Shareholder’s signature

Notes:

  • a. Full name(s) and address are to be inserted in BLOCK CAPITALS .

  • b. Please insert the number of shares registered in your name(s). If no number is inserted, this form of proxy will be deemed to relate to all the shares in the capital of the Company registered in your name(s).

  • c. A proxy need not be a member of the Company. If you wish to appoint some person other than the Chairman of the Meeting as your proxy, please delete the words “the Chairman of the annual general meeting (“Meeting”) of the Company or” and insert the name and address of the person appointed as your proxy in the space provided. A member who is the holder of two or more shares may appoint more than one proxy.

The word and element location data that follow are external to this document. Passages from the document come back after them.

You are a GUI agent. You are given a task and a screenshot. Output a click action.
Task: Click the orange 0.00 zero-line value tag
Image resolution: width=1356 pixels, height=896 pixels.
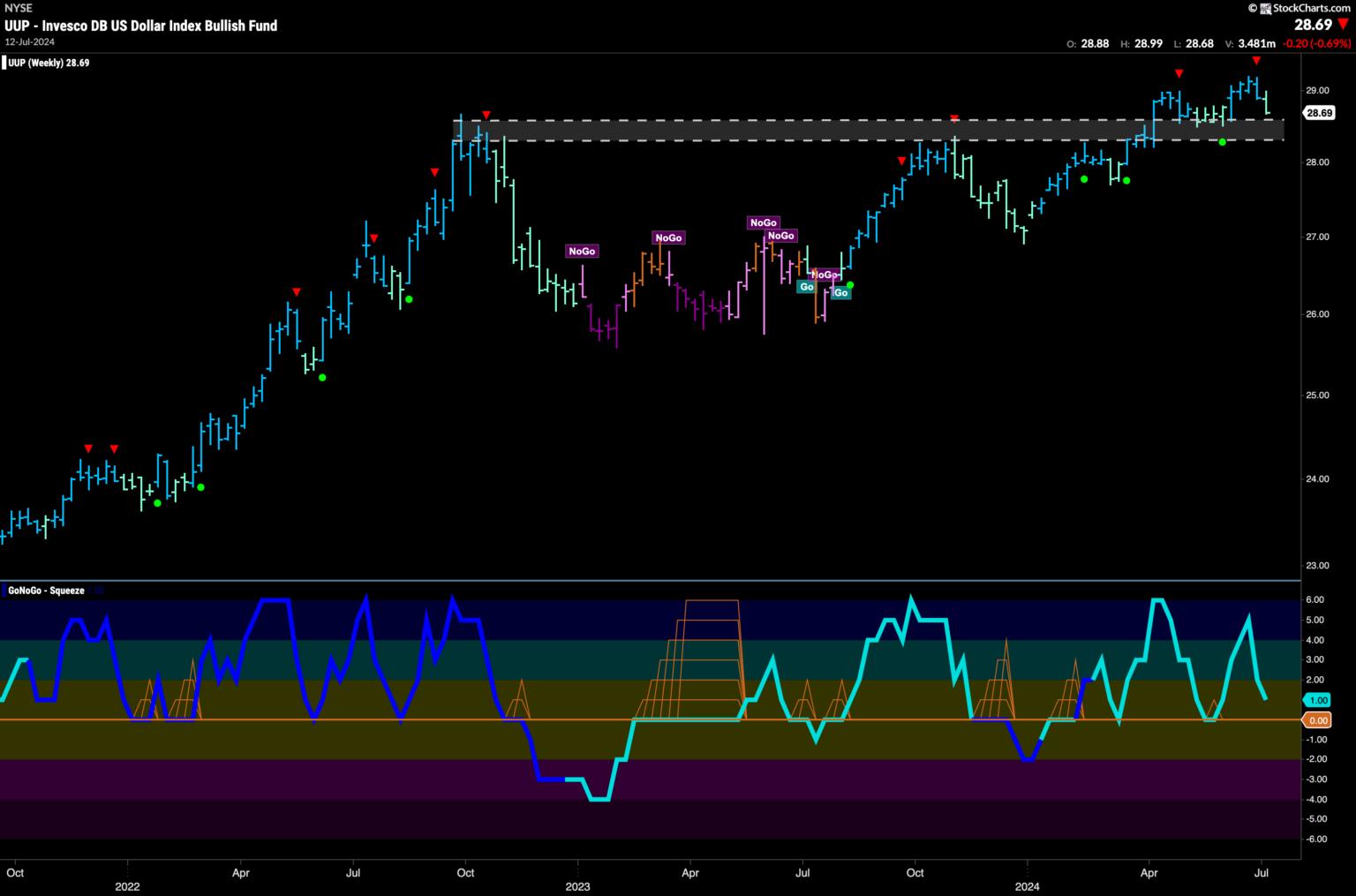(1317, 720)
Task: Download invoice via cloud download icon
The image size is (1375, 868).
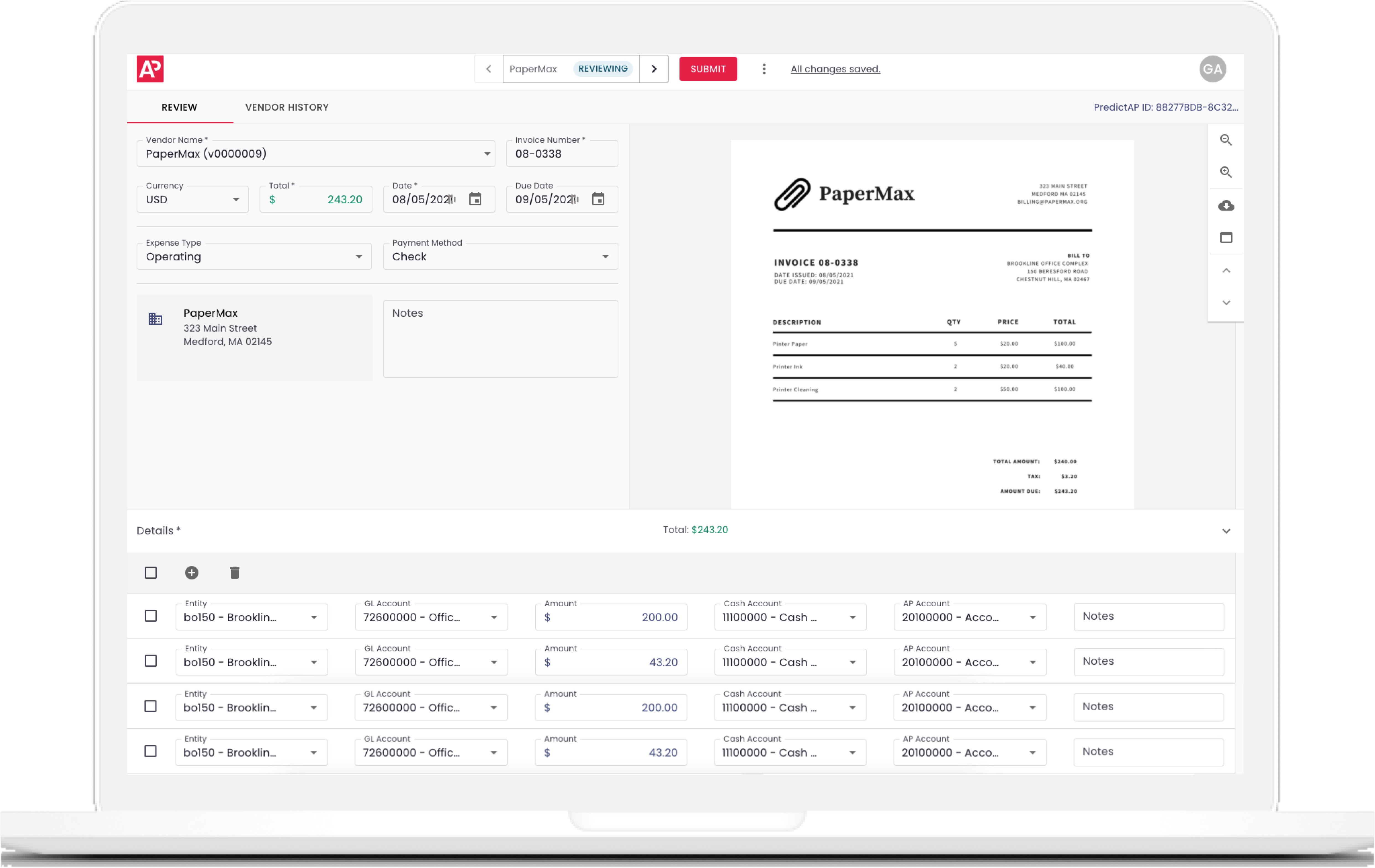Action: point(1225,205)
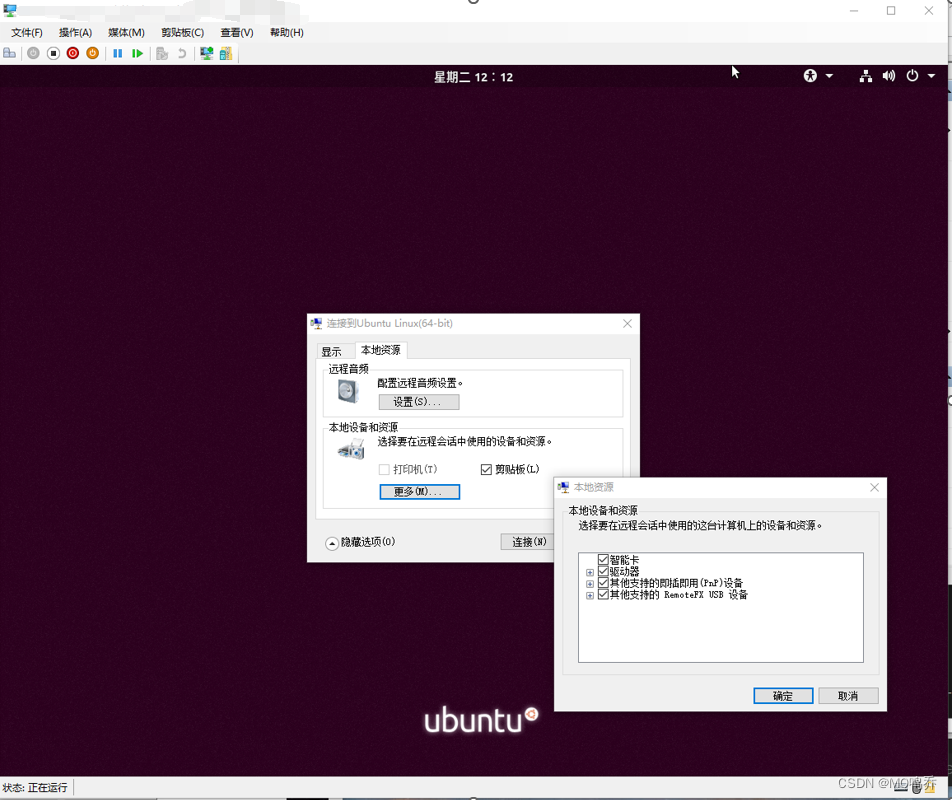Viewport: 952px width, 800px height.
Task: Open the 媒体(M) menu
Action: click(126, 32)
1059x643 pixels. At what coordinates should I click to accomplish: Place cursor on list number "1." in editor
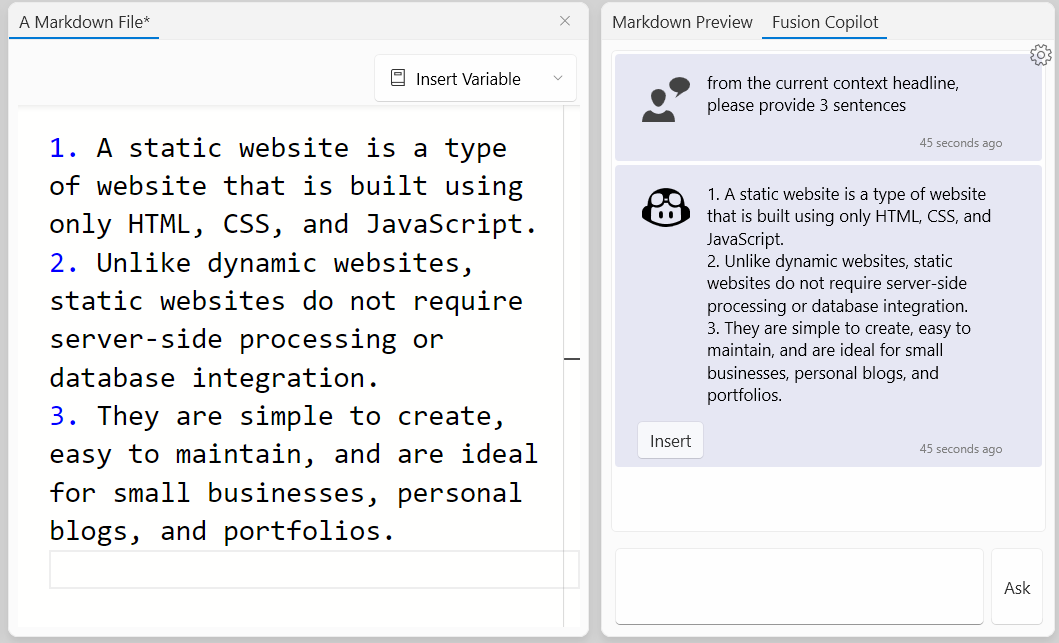[x=64, y=148]
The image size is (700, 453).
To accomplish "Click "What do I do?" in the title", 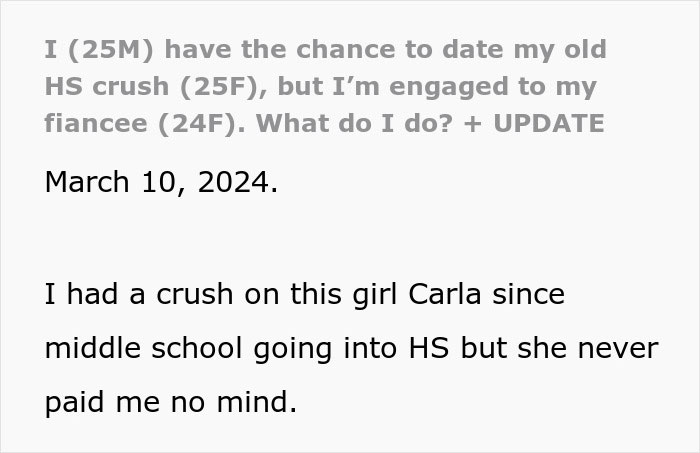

  • d. If you wish to vote for any of the resolutions set out above, please tick (“✓”) the boxes marked “For”. If you wish to vote against any resolutions, please tick (“✓”) the boxes marked “Against”. If this form of proxy returned is duly signed but without specific direction on any of the proposed resolutions, the proxy will vote or abstain at his discretion in respect of all resolutions; or if in respect of a particular proposed resolution there is no specific direction, the proxy will, in relation to that particular proposed resolution, vote or abstain at his discretion. A proxy will also be entitled to vote at his discretion on any resolution properly put to the Meeting other than those set out in the notice convening the Meeting.

  • e. In the case of a joint holding, this form of proxy may be signed by any joint holder, but if more than one joint holder is present at the Meeting, whether in person or by proxy, that one of the joint holders whose name stands first on the register of members in respect of the relevant joint holding shall alone be entitled to vote in respect thereof.

  • f. This form of proxy must be signed by a shareholder, or his attorney duly authorised in writing, or if the shareholder is a corporation, either under its Common Seal or under the hand of an officer or attorney so authorised.

  • g. To be valid, this form of proxy together with any power of attorney or other authority (if any) under which it is signed or a certified copy of such power of attorney or authority must be deposited at the offices of the Company’s Hong Kong branch share registrar, Computershare Hong Kong Investor Services Limited at Shops 1712-1716, 17th Floor, Hopewell Centre, 183 Queen’s Road East, Wanchai, Hong Kong, not less than 48 hours before the time appointed for holding the Meeting or any adjourned meeting.

  • h. Any alteration made to this form of proxy should be initialled by the person who signs the form.

  • i. Completion and return of this form of proxy will not preclude you from attending and voting in person at the Meeting or any adjournment thereof should you so wish.